- DFlash on NVIDIA Jetson AGX Thor (SM110a) — Proven Single-Node Deployment Guide
- TL;DR — what works
- The image: vLLM from source + fastsafetensors
- How to run (proven configs)
- The 122B Marlin crash, and the cutlass + TRITON_ATTN fix
- Benchmarks — concurrency 1, single Thor, 120W, T=0
- Why this matters: conc=1 single-node decode, and DFlash vs MTP
- Optimizations that DON'T help (so you don't chase them)

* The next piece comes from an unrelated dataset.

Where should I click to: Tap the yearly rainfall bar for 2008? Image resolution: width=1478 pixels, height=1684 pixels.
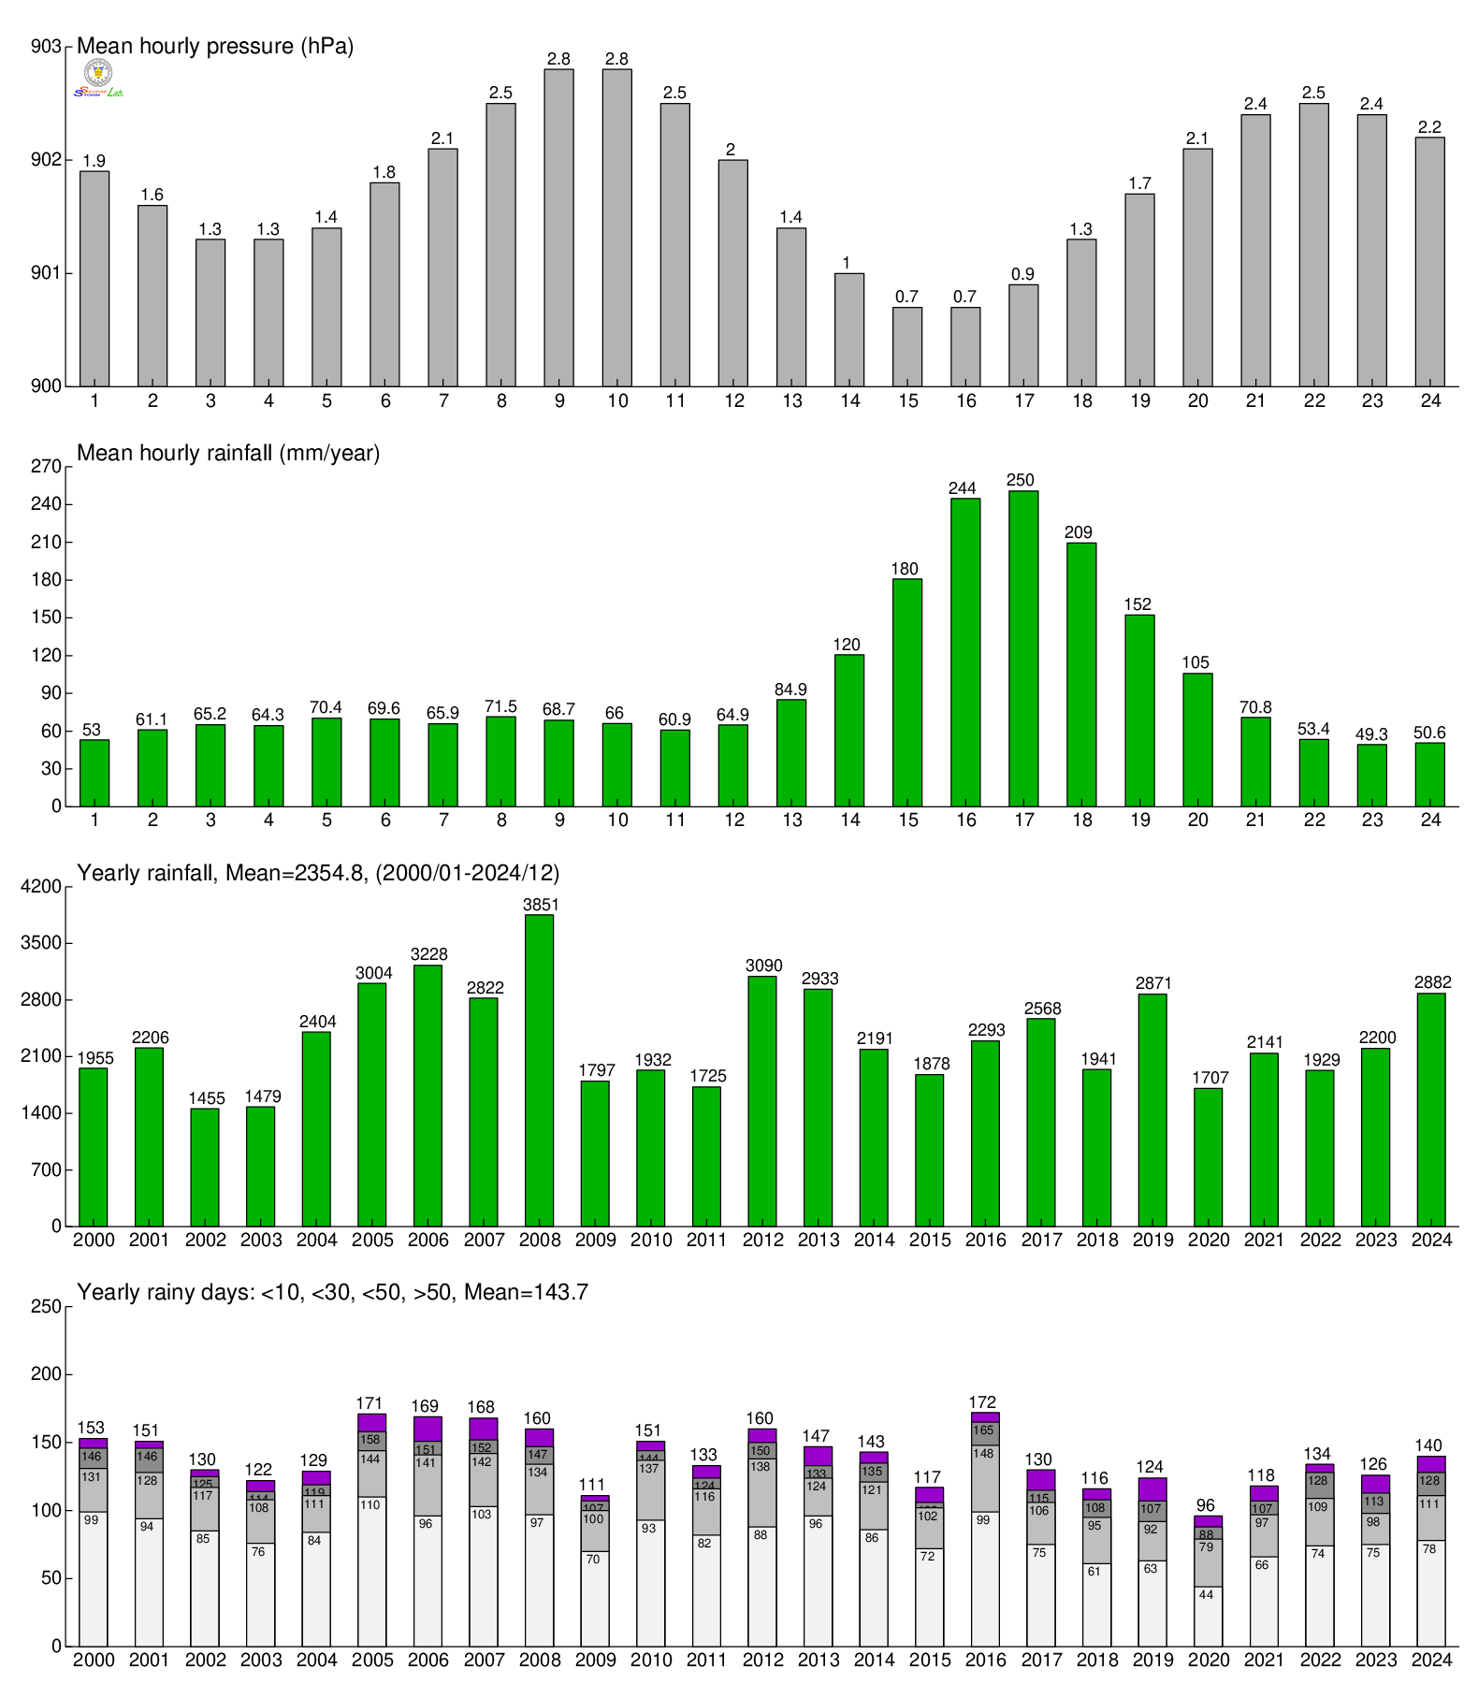coord(539,1070)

- Operational rules (Thor-specific)
- Files
- Model weights
- Credits
- TL;DR — what works
DFlash on NVIDIA Jetson AGX Thor (SM110a) — Proven Single-Node Deployment Guide
Block-diffusion speculative decoding (DFlash) for Qwen3.5 / Qwen3.6 NVFP4 models, running on a single NVIDIA Jetson AGX Thor — aarch64, compute sm_110a, ~117 GB unified LPDDR5X, CUDA 13, L4T r38. This repo is the field guide for actually getting these models stable on Thor: the from-source vLLM image, per-model launch configs, the 122B Marlin-crash discovery and its fix, full k-sweeps, and conc=1 decode benchmarks for four model sizes.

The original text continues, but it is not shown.